Yeni üniversiteler, Sezer, Anayasa ve hukuk

Haber Giriş : 10 Ocak 2006 08:30, Son Güncelleme : 27 Mart 2018 00:42

Cumhurbaşkanı Sezer, 15 yeni üniversite kurulmasını öngören yasayı kısmen veto etti. İade gerekçesi çok net: "Rektör adaylarının Cumhurbaşkanı'na önerilmesinde, yetki hükümette değil, YÖK'te. Yasayı bu haliyle TBMM'den yeniden geçirin, onaylayayım" diyor ve uzun uzadıya hukuk dersi veriyor.

Mevcut YÖK yasasına göre, rektörler için önce ilgili üniversitelerde seçim yapılıp en yüksek oy alan 6 aday belirleniyor. Ardından bu 6 adaydan 3'ü YÖK tarafından elenerek, kalan 3'ü Cumhurbaşkanı'na bildiriliyor. Cumhurbaşkanı da bu 3 adaydan birini rektör olarak atıyor.

Ama yeni kurulan üniversitelerde farklı bir yol izlenebiliyor. 90'lı yıllarda 20'ye yakın yeni üniversite kurulduğunda, tüm rektörleri dönemin hükümeti atamıştı. Milli Eğitim Bakanı Köksal Toptan adayları belirlemiş, Başbakan Demirel Çankaya'ya önermiş, Cumhurbaşkanı Özal da onaylamıştı.
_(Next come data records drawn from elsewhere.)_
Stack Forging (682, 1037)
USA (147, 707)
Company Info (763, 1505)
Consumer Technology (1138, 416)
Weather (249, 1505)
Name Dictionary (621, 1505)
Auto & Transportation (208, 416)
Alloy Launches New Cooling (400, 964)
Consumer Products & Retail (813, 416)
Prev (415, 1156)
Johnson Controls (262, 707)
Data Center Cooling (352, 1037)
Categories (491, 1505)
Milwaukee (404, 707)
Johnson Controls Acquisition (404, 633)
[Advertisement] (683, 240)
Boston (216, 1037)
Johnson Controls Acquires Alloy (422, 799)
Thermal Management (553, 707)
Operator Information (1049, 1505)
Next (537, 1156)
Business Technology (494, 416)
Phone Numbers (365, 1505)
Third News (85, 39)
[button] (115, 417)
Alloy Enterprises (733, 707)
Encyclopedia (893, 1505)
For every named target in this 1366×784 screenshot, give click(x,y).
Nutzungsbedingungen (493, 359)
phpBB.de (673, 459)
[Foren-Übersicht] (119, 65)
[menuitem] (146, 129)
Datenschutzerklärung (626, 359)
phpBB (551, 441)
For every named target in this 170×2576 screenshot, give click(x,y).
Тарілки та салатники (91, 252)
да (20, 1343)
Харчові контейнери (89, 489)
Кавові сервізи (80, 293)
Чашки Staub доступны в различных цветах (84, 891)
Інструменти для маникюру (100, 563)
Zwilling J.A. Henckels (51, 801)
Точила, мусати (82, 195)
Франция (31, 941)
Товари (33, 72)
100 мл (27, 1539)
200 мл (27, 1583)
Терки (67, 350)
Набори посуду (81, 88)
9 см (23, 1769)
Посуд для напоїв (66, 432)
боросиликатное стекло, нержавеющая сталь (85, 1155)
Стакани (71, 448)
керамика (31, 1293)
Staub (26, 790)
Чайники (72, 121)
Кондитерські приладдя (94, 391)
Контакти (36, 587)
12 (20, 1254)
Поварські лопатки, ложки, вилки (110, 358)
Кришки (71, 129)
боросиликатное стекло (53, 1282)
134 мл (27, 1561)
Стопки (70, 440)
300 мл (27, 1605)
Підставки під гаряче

Bu rektörlerin pek çoğu tarikat kökenli olduğu için sonraki yıllarda bu yöntem yoğun eleştirilere neden olmuştu. Ne zaman yeni üniversite kurulması gündeme gelse, rektör atamalarının hükümet tarafından değil, YÖK'ün önerisi ve Cumhurbaşkanı'nın onayıyla gerçekleşmesi, bu tartışmalarda gelinen son nokta olmuştu.
Hükümet, bu konuda daha önce yaşanan tartışmaları hiç dikkate almayarak, tıpkı Demirel'in yaptığı gibi, 15 yeni üniversite yasasına geçici bir madde koyup, kurucu rektörleri belirleme yetkisini uhdesine aldı. Vetoyu da işte bu yüzden yedi.

Cumhurbaşkanı Sezer, 2547 sayılı Yükseköğretim Yasası'nın 13. maddesiyle, rektör adaylarını belirleyip önerme yetkisinin YÖK'e verildiğine işaret etti. Sezer, 5447 sayılı yasanın geçici 1. maddesinde, yeni kurulan üniversitelerde kurucu rektör adaylarının Milli Eğitim Bakanı ve Başbakanca belirlenmesinin, üniversitelerin bilimsel ve yönetsel özerkliğiyle, Yükseköğretim Kurulu'nun Anayasa'da belirlenen görev ve yetkileriyle bağdaşmadığını, hizmetin gereğine ve kamu yararına uygun düşmediğini kaydetti.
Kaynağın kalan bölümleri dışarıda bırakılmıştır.